*TASK DETAILS*. Can you rewrite everything from the line containing "Where should I" down through the end of the records, swapping "game duration" for "match length", keeping all else the same, and leaving out the pictures?

*PROVIDED RECORDS*.
+--

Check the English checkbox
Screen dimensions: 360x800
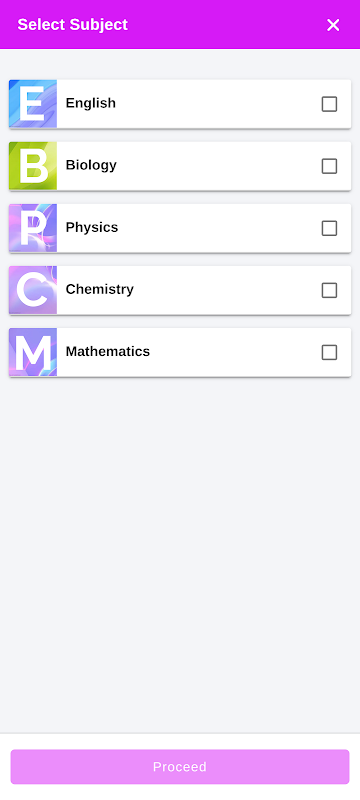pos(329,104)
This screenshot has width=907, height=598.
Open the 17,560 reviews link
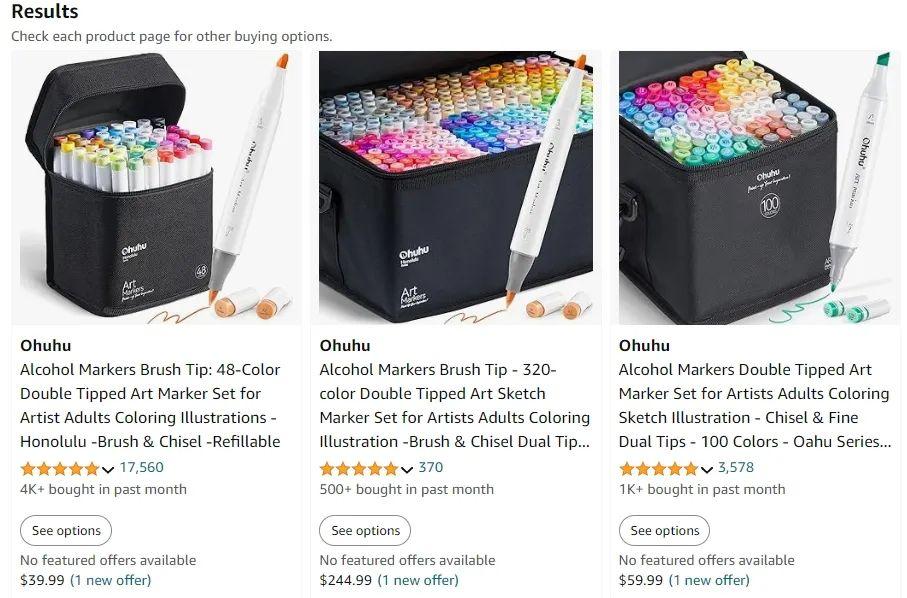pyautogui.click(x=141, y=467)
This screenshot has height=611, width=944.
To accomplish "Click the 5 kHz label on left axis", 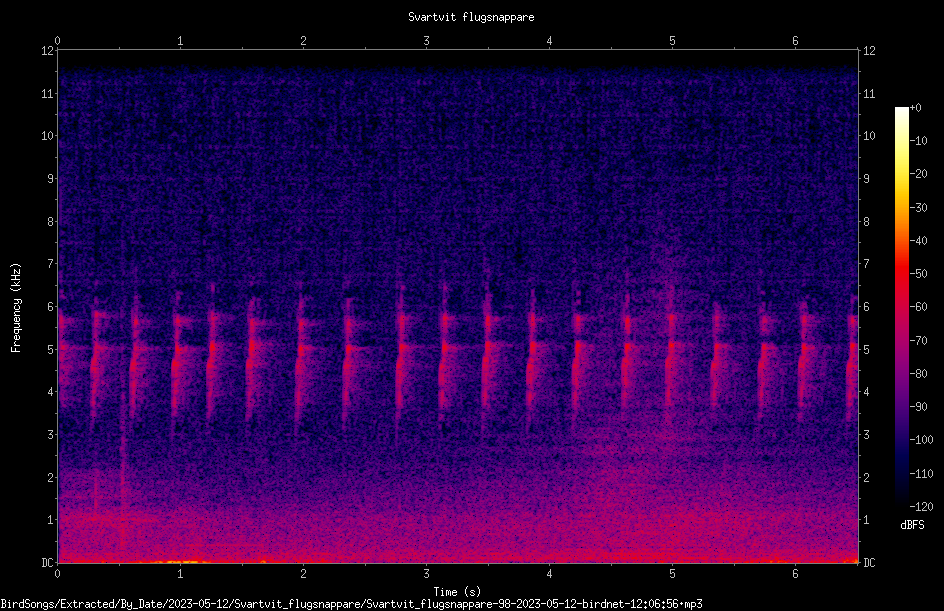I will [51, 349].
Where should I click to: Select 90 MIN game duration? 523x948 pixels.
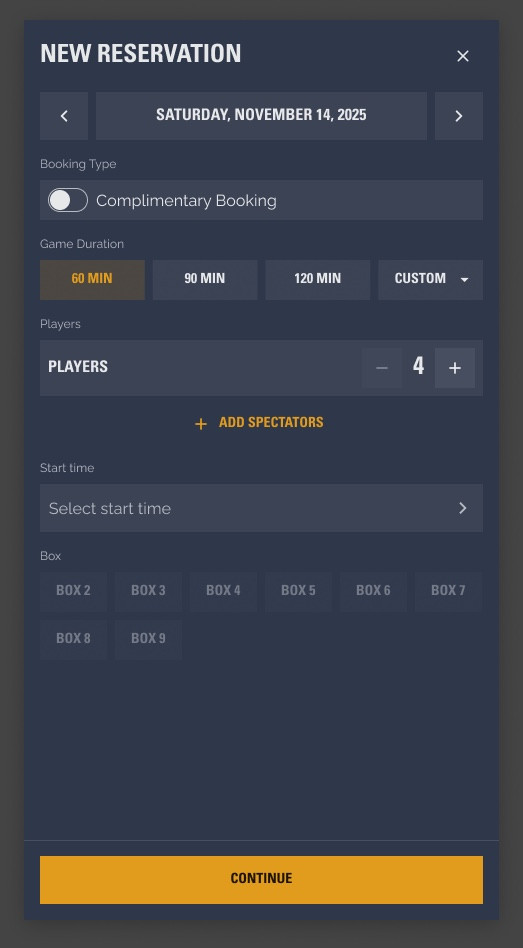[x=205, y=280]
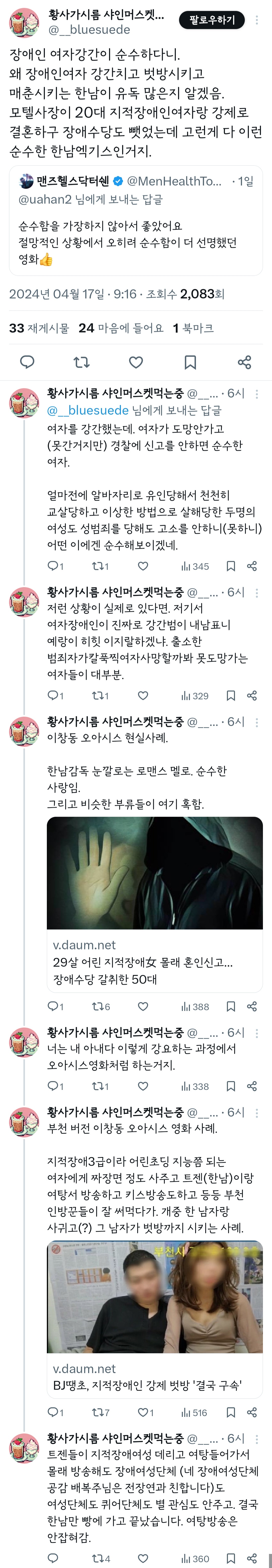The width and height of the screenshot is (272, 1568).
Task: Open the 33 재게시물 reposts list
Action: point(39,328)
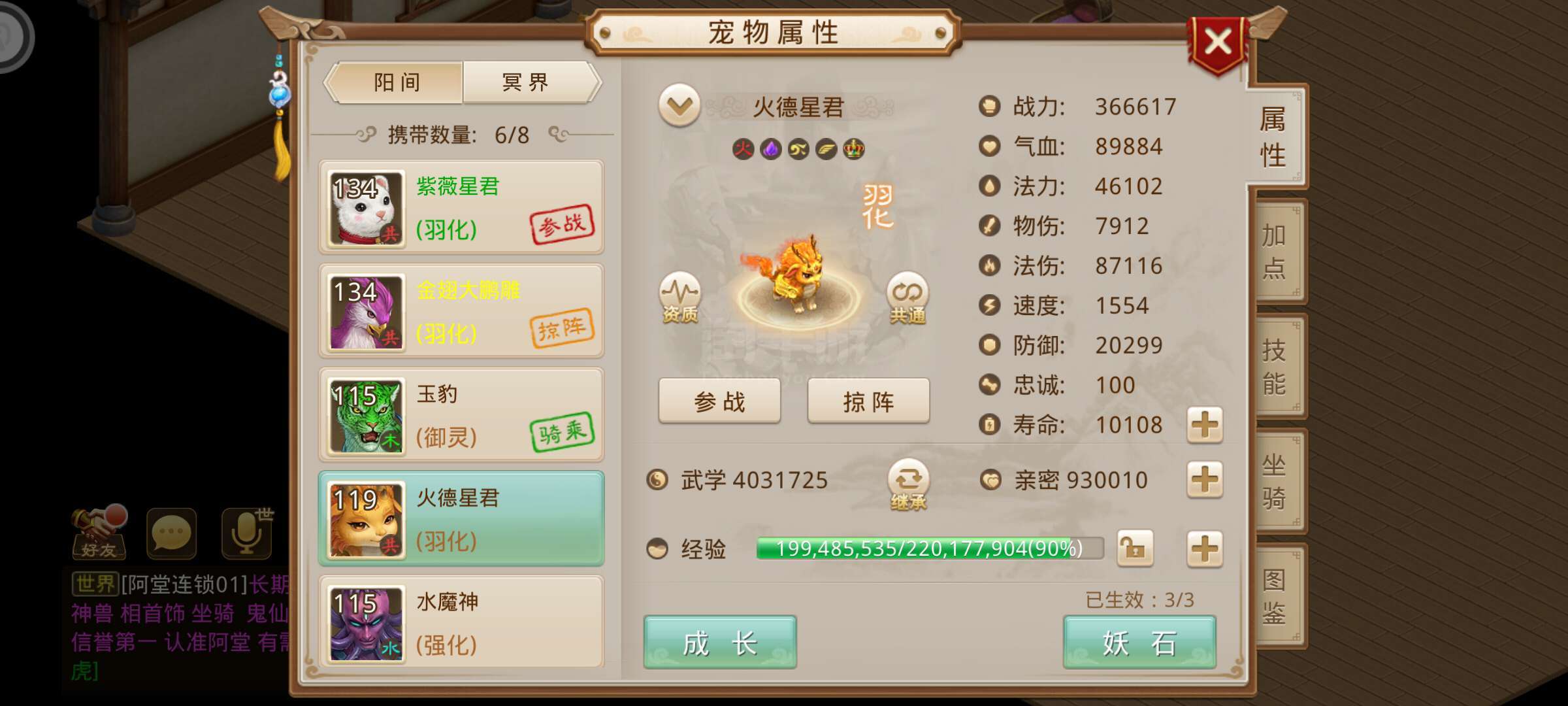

+--

*REPLY*.
Where should I click to: Select 90 MIN match length? 523x948 pixels.
[x=205, y=280]
The width and height of the screenshot is (272, 1568).
Task: Open the 33 재게시물 reposts list
Action: point(39,328)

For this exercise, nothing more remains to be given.